§ **Given problem**
Copy each of the rows below word for word, leaving out the pictures.
^^^^
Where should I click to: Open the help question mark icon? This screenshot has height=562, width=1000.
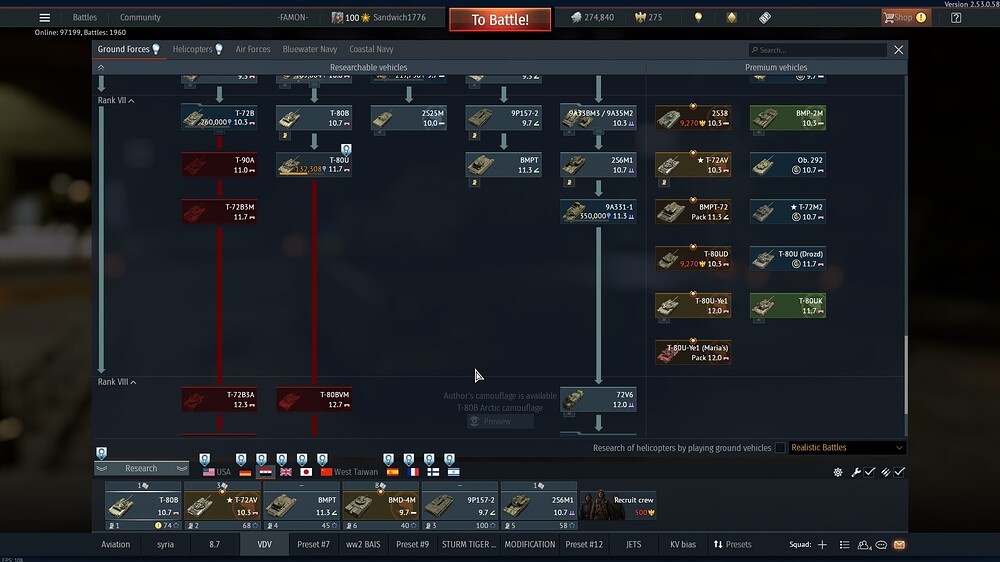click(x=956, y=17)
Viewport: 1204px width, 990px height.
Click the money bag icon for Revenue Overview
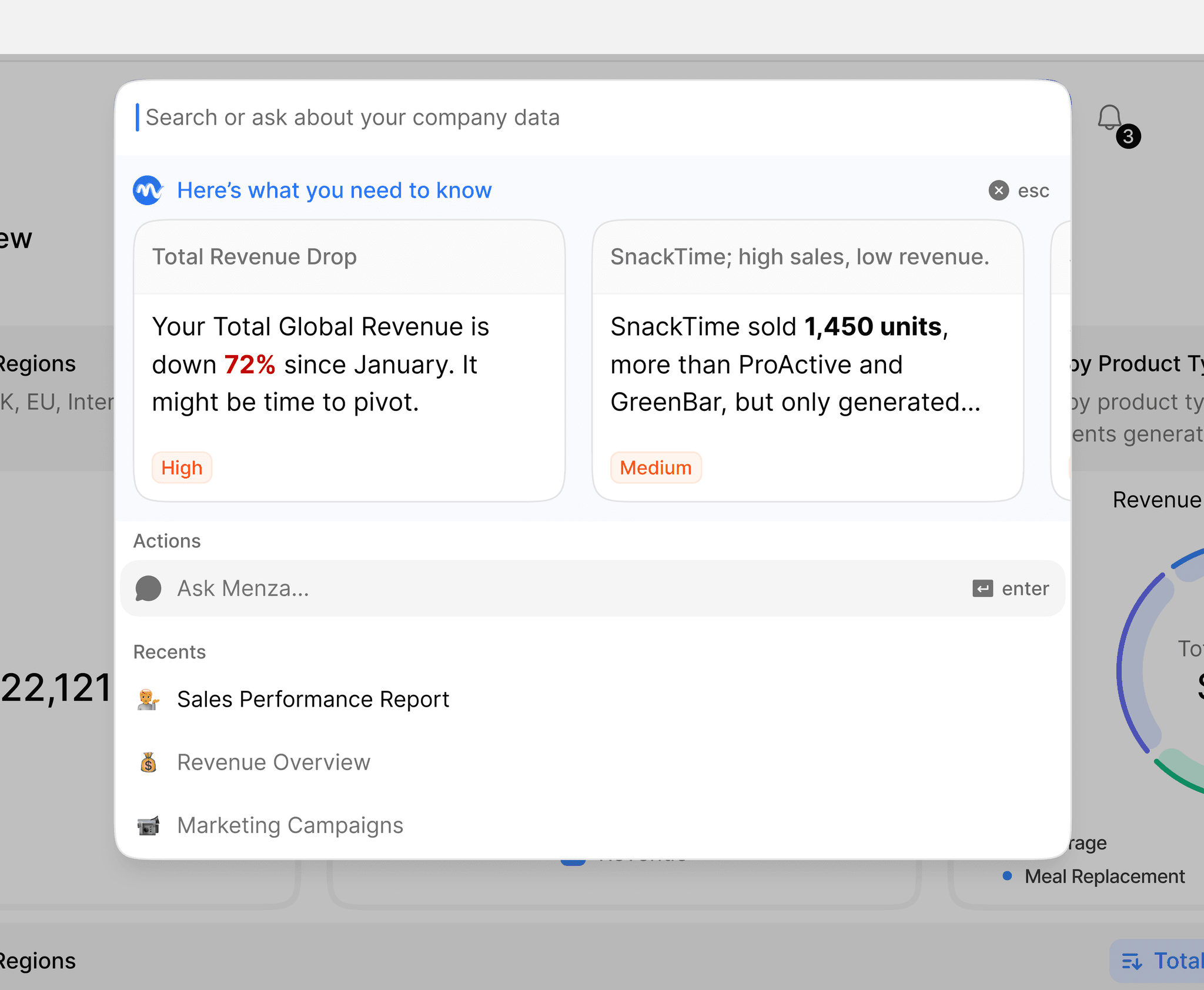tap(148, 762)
^^^^
§ **Finished task**
Where should I click to: Open the help question mark icon? This screenshot has height=562, width=1000.
click(x=956, y=17)
Viewport: 1204px width, 990px height.
Click the money bag icon for Revenue Overview
tap(148, 762)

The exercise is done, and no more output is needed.